Canal & River Trust West Midlands have advised people not to be alarmed after they dropped dye into the Tame Valley Canal (@CRTWestMidlands/Twitter)
Canal & River Trust West Midlands have advised people not to be alarmed after they dropped dye into the Tame Valley Canal (@CRTWestMidlands/Twitter)

Birmingham residents were left confused after a canal was turned bright green.

Canal & River Trust West Midlands have advised people not to be alarmed after they dropped the dye into the Tame Valley Canal.

The canal charity said it was dye-testing to track down any leaks.
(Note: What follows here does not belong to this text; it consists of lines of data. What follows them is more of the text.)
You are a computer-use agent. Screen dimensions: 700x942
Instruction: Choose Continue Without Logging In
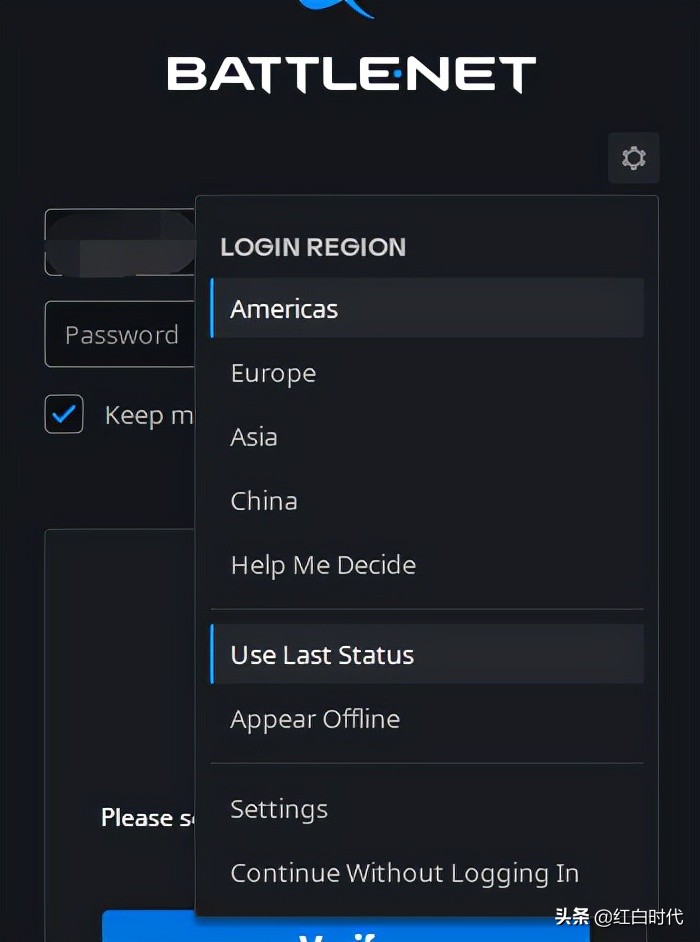coord(404,873)
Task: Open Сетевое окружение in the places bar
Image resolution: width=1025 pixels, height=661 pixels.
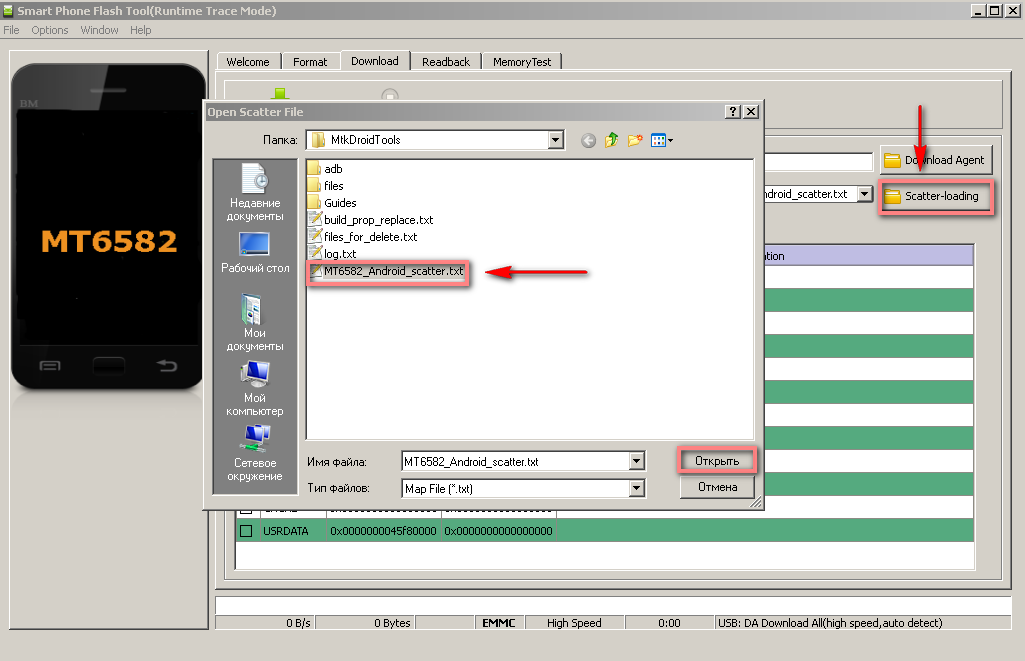Action: tap(255, 453)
The dye is harmless to wildlife and will naturally disperse over the coming days, the charity added.

“If the canal is leaking at any spot, we will notice green dye not in the canal,” a spokesperson said.
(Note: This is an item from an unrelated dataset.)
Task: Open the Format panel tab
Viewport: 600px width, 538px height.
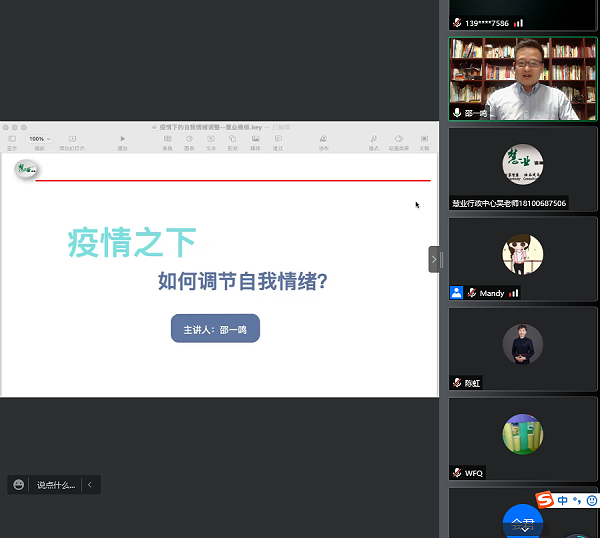Action: click(374, 139)
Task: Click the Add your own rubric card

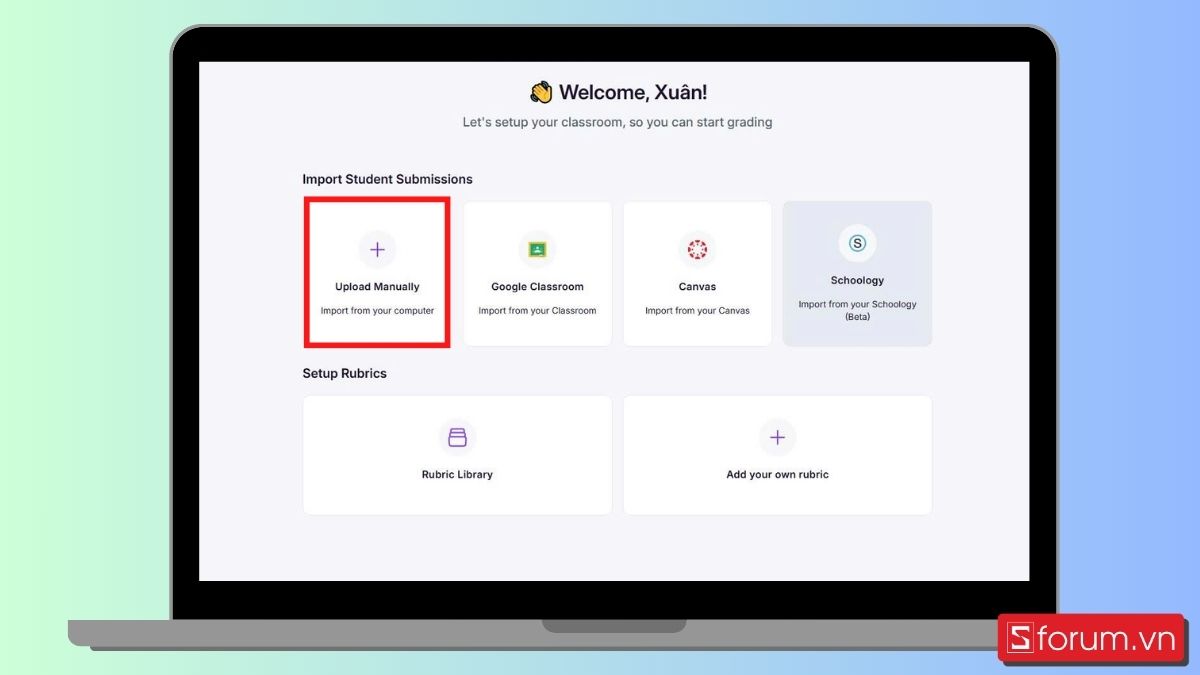Action: (777, 455)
“If we have a leak on the towpath, for example, the dye will make it easier to see,” they added.

The dye is harmless to wildlife, the charity said (@CRTWestMidlands/Twitter)
The dye is harmless to wildlife, the charity said (@CRTWestMidlands/Twitter)

The canal stretches eight-and-a-half miles from the Walsall Canal to Salford Junction.

Social media users have been quick to provide humorous explanations for the green hue.

One user joked the canal had been dyed green to mark St Patrick's Day, three days after the Irish holiday.

Another said large amounts of mushy peas had been dumped in.

A notice on the Canal & River Trust website stated it was investigating the source of water in gardens near to Gorse Farm safety gate in Hamstead.

"There has been no obvious source of a leak discovered and monitoring has not determined conclusively the source of the water," the update said.

“However, we have carried out repairs to one potential area and now need to test this under normal water pressure by refilling the canal.”

In a post on X, the canal charity said: “If you're out on the Tame Valley Canal today don't be alarmed by its green colour. We're dye testing to check for leaks. And yes, it is safe to our wildlife and fish populations. The dye will naturally disperse over the next few days.”